STANDING TALL
Last week a tempest flew through our town, assaulting us with wind, rain and hail. Power lines came down along with tree limbs and occasionally, whole trees. The streets were strewn with debris and in some cases people didn’t get power back for days. When I inspected my own yard, I gave thanks that the only damage was caused by a sizeable limb that had fallen from the maple tree on the front strip and landed in the street. The limb completely missed the privet hedge, which means that I still have to trim the privet in addition to chopping up the fallen branch and bundling the remnants for bulk pickup. The high winds also toppled my rose-bedecked garden arch yet again. This fall, without fail, I will cement it into the ground.

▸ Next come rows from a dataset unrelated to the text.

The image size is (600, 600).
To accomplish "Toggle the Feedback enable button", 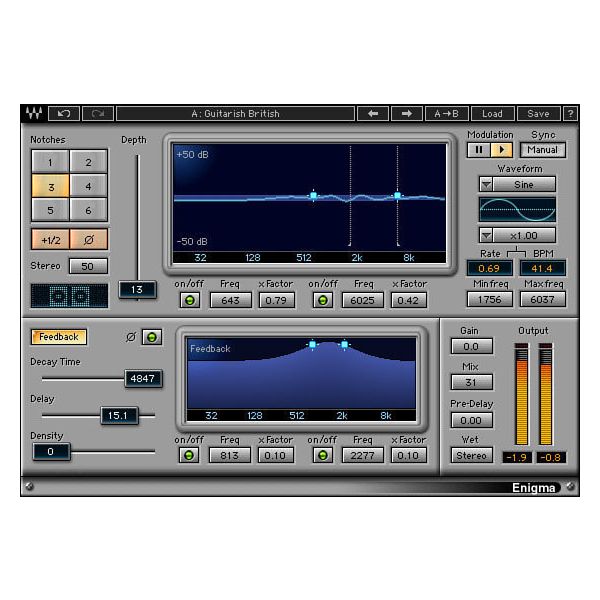I will (x=59, y=337).
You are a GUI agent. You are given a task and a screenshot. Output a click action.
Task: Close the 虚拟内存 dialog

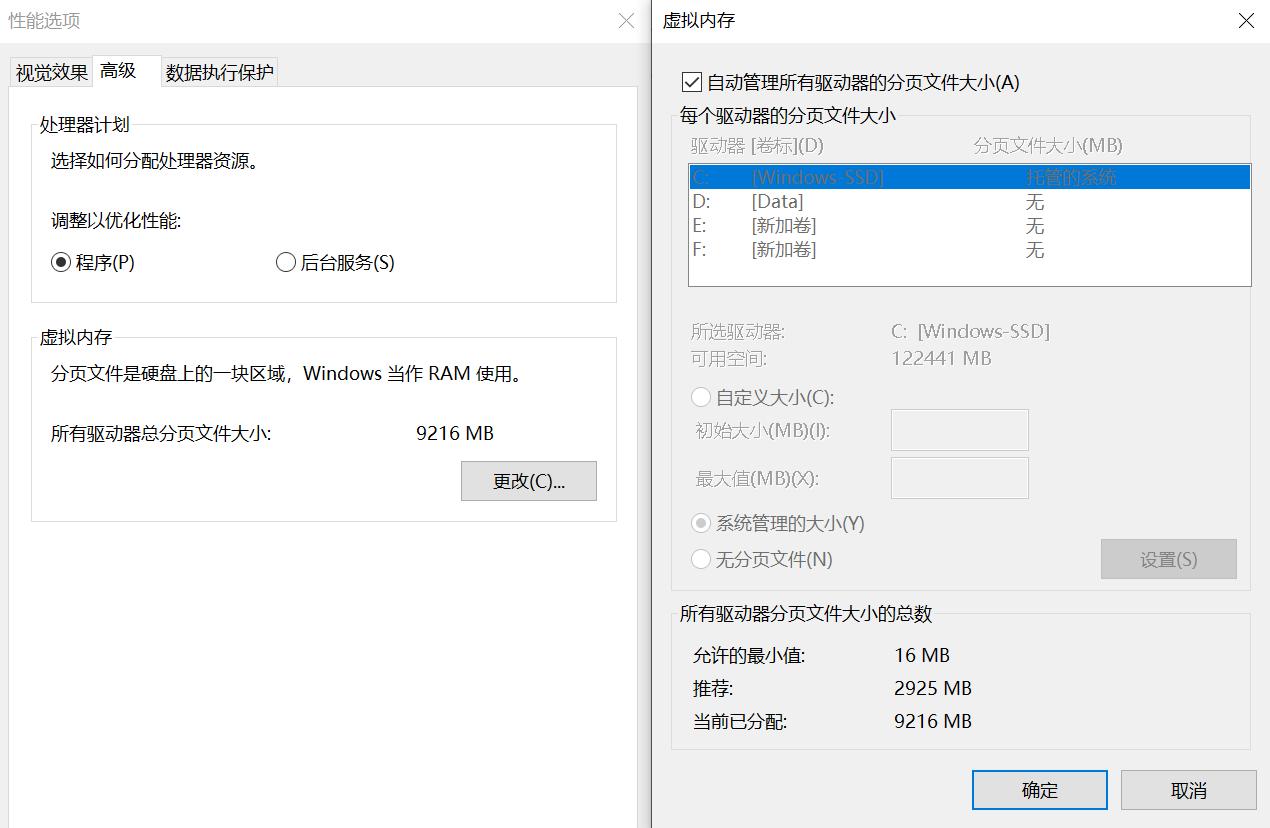[1245, 20]
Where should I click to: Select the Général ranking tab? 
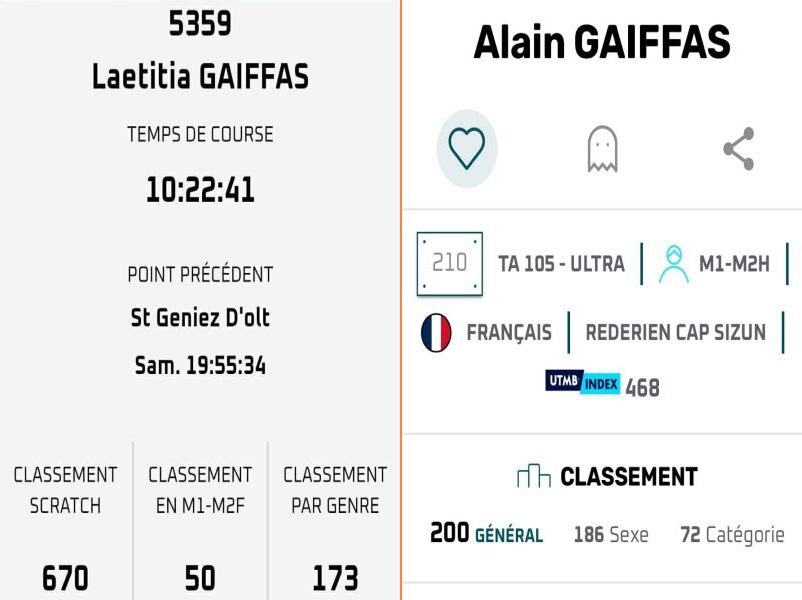point(486,535)
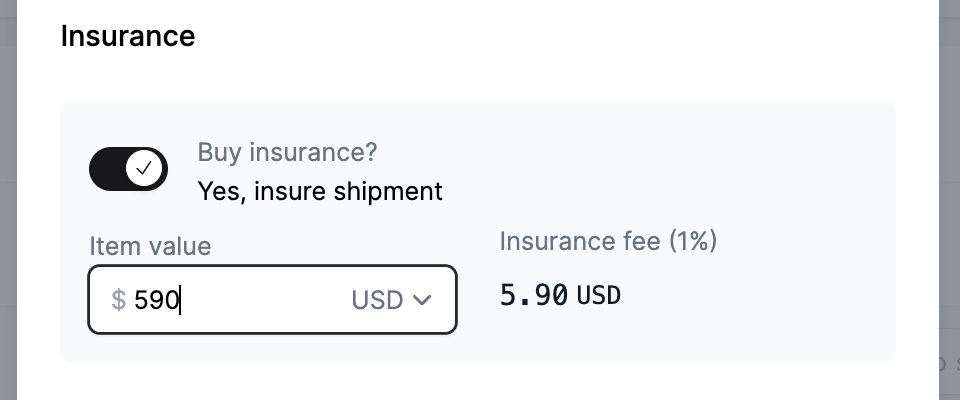Click blank space between 590 and USD
The width and height of the screenshot is (960, 400).
coord(263,300)

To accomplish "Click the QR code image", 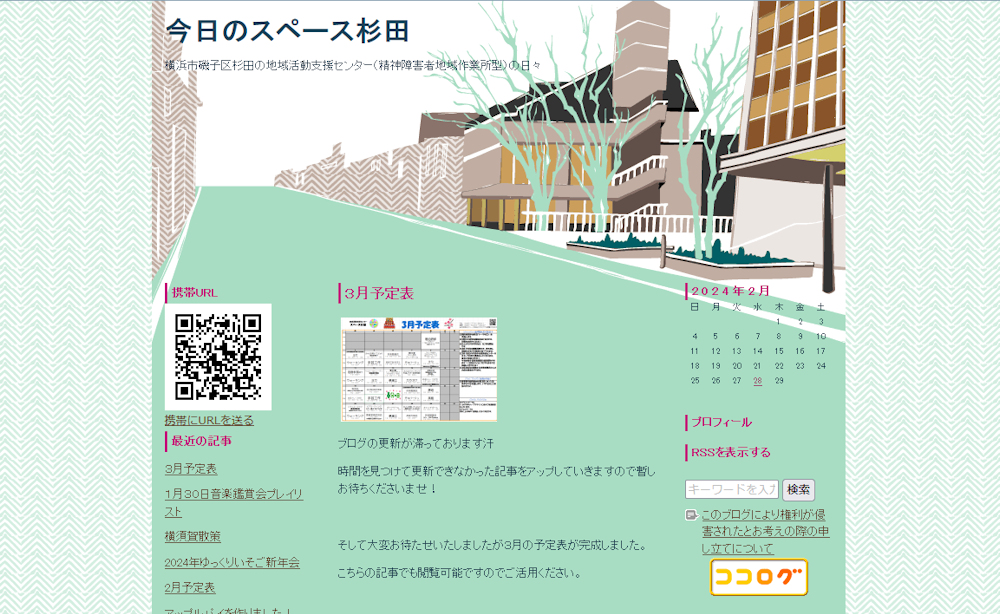I will coord(218,357).
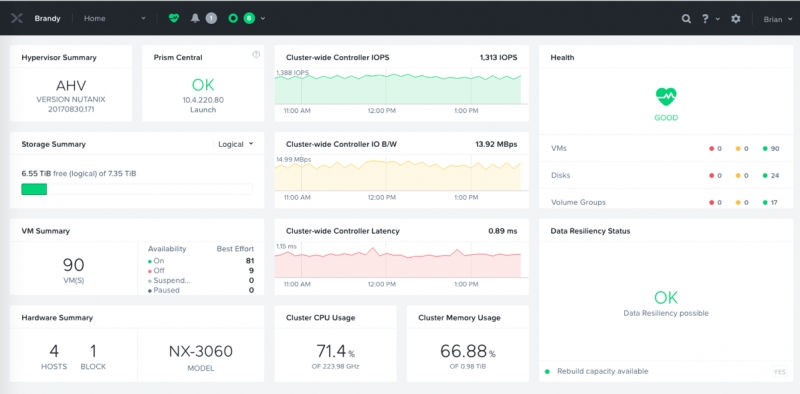Open the Logical storage dropdown

(235, 144)
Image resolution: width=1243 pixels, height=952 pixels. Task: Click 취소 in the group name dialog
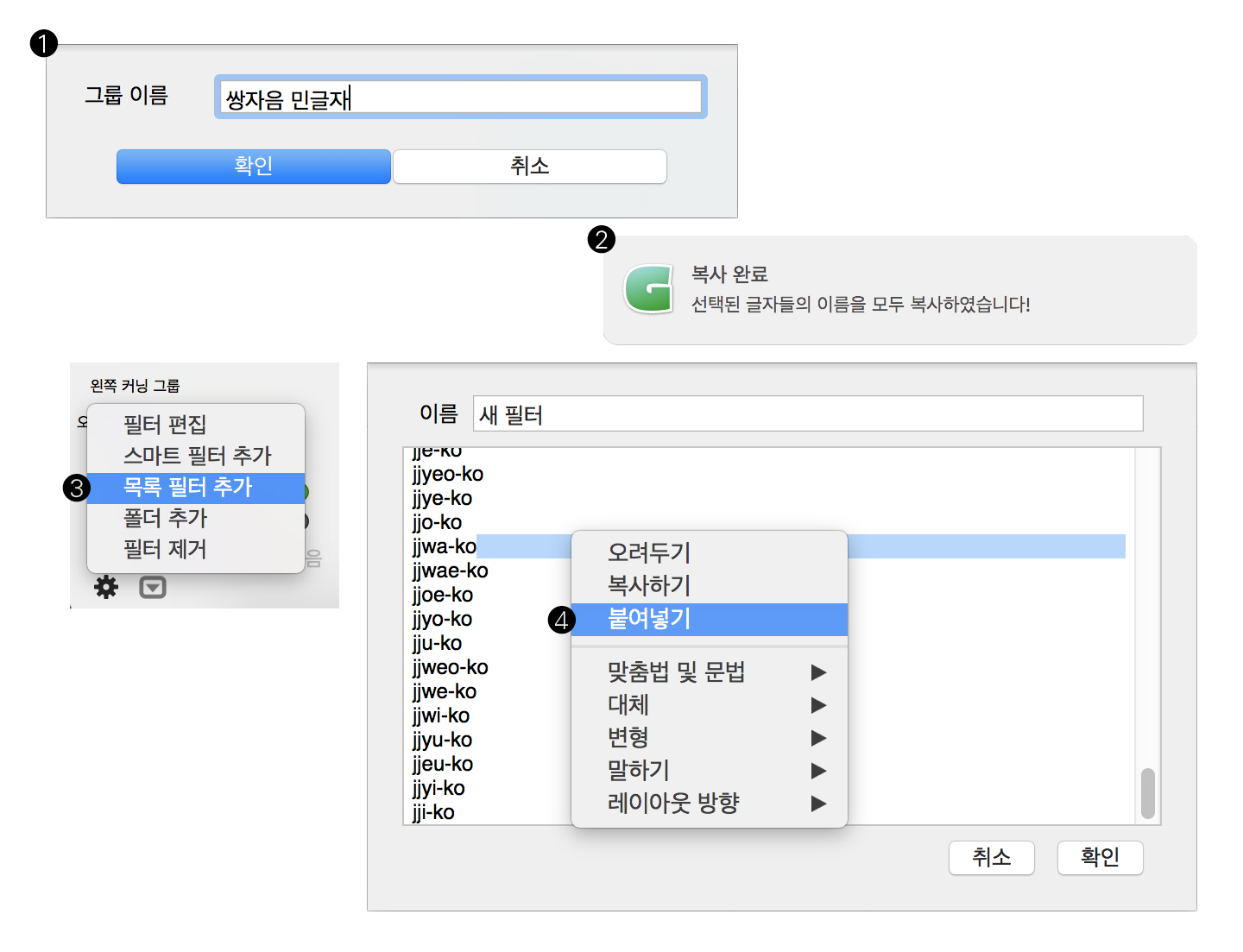coord(530,167)
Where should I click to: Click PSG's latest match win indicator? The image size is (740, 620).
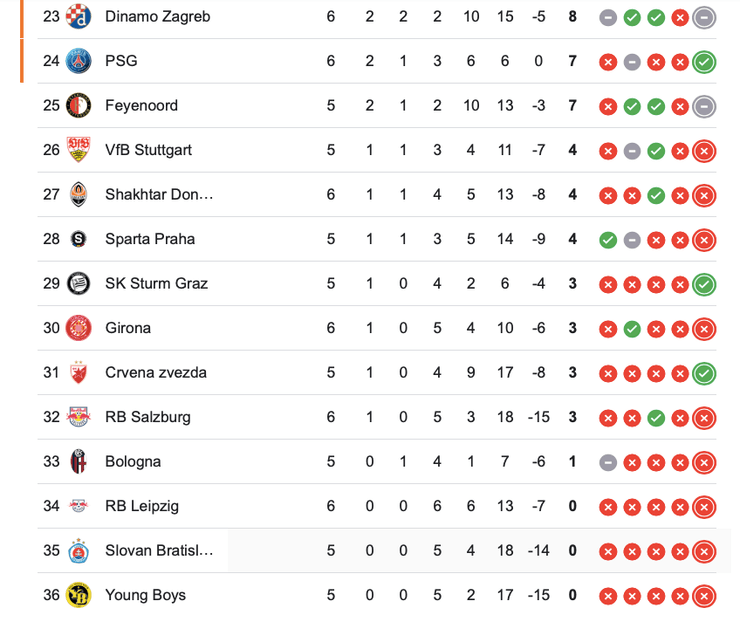pos(704,62)
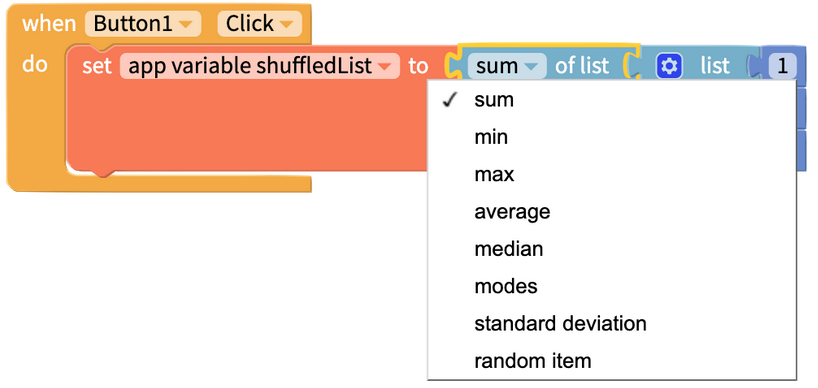Click the 'to' label in set block
Image resolution: width=818 pixels, height=388 pixels.
(x=418, y=67)
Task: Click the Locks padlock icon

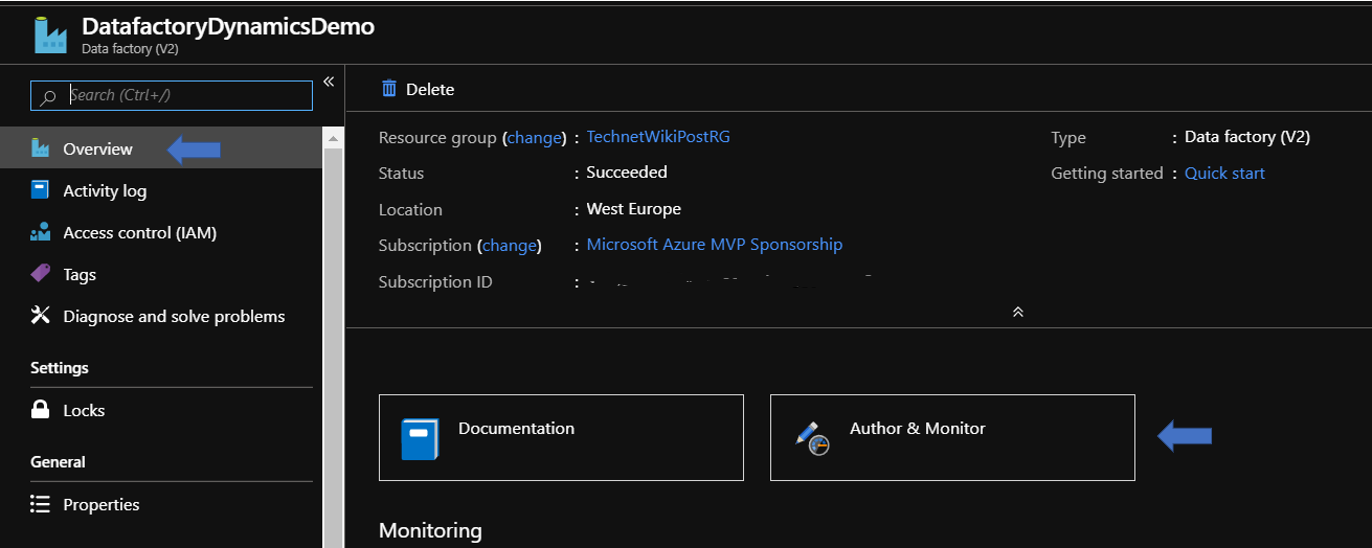Action: (x=40, y=410)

The storm flattened lots of plants, but a few that I thought were goners remained standing with no obvious ill effects. The agaves, with flower stalks between three and four feet tall, stood as straight and proud after the uproar as they did before. A tall aconitum in the back also remained upright. The greatest post-storm success story, though, belongs to the foxgloves. Of the scores of plants in my garden, only a few had bent or broken stems. I have written about foxgloves before, but their relative imperviousness to disaster has increased my admiration exponentially.
Foxglove, which we never had in the garden when I was growing up, is a serendipitous plant, seeding itself around with wild abandon. Some of the common garden varieties are biennial, producing rosettes of leaves the first year and flowers the second year. Others are perennial. The heart-stimulant properties of digitalis–the Latin name of both the plant and the active medicinal ingredient–have been known and used since at least the late eighteenth century. Digitalis has also been helping mystery authors dispatch homicide victims for nearly a century, creating puzzles for the likes of Hercule Poirot and other literary sleuths. If you happen to be an herb garden enthusiast you can include foxglove in your planting scheme with a clear conscience. It is a truly useful plant.
Most of us grow the tall, elegant Digitalis purpurea, which is native to the western Mediterranean. The flowers of the species are purple, as the name suggests, but breeders have produced plants bearing elongated bell-shaped or tubular flowers in an array of colors including white, cream, shades of pink, apricot, dark rose and purple. Sometimes, as with the popular ‘Pam’s Choice’, foxglove flowers have contrasting splotches or speckles on their throats.
Prior to the storm, my purpurea foxgloves have gotten along fine without either attention or fertilizer. Thriving on this neglect, several of them have risen to four feet or more in height, with tightly packed flowers that take up about two thirds of the height of each stalk. Of course, I have seen even taller ones at Longwood Gardens, where, I believe they fertilize them with well-aged United States currency.
My yard and garden are filled with Digitalis grandiflora Ambigua, sometimes erroneously called D. ambigua. I don’t know how this beautiful foxglove acquired the “ambigua” moniker; it seems very straightforward to me. Shorter and more delicate than their purpurea realtives, ambiguas have pale yellow flowers with the same tubular shape as other foxgloves’ blooms. Purpurea leaves are somewhat rounded, while ambigua leaves are elongated. Unlike purpureas, ambiguas are true perennials.
Ambiguas are absolutely unambiguous about their desire to reproduce everywhere and anywhere. I distinctly remember planting a quart pot of D. grandiflora Ambigua in one part of my garden. The following year I found a plant twenty feet from the original. Apparently they play hopscotch at night.
It was inevitable that two foxgloves as prolific as D. purpurea and D. grandiflora would find a way to make beautiful music together. They did and the result was Digitalis x mertonensis, a strong plant notable for its strawberry-pink flowers.
This year I am also trying Digitalis obscura, which is shorter than the purpureas. Its flowers are the color of the sunset–yellow with a red overlay. I have some snapdragons that are the same color and I will use the new obscuras to create a color echo in the shade part of the garden.
We do not have deer issues–yet–but if we did, I would fill the garden with even more foxgloves. In the less shaded areas I would intersperse stands of foxglove with clumps of a low-growing catmint variety like ‘Blue Wonder’, which deer also dislike. I would add in some tall aconitum for late summer color and hellebores for spring blooms and evergreen groundcover. Then I would congratulate myself on having created a varmint-proof shade garden.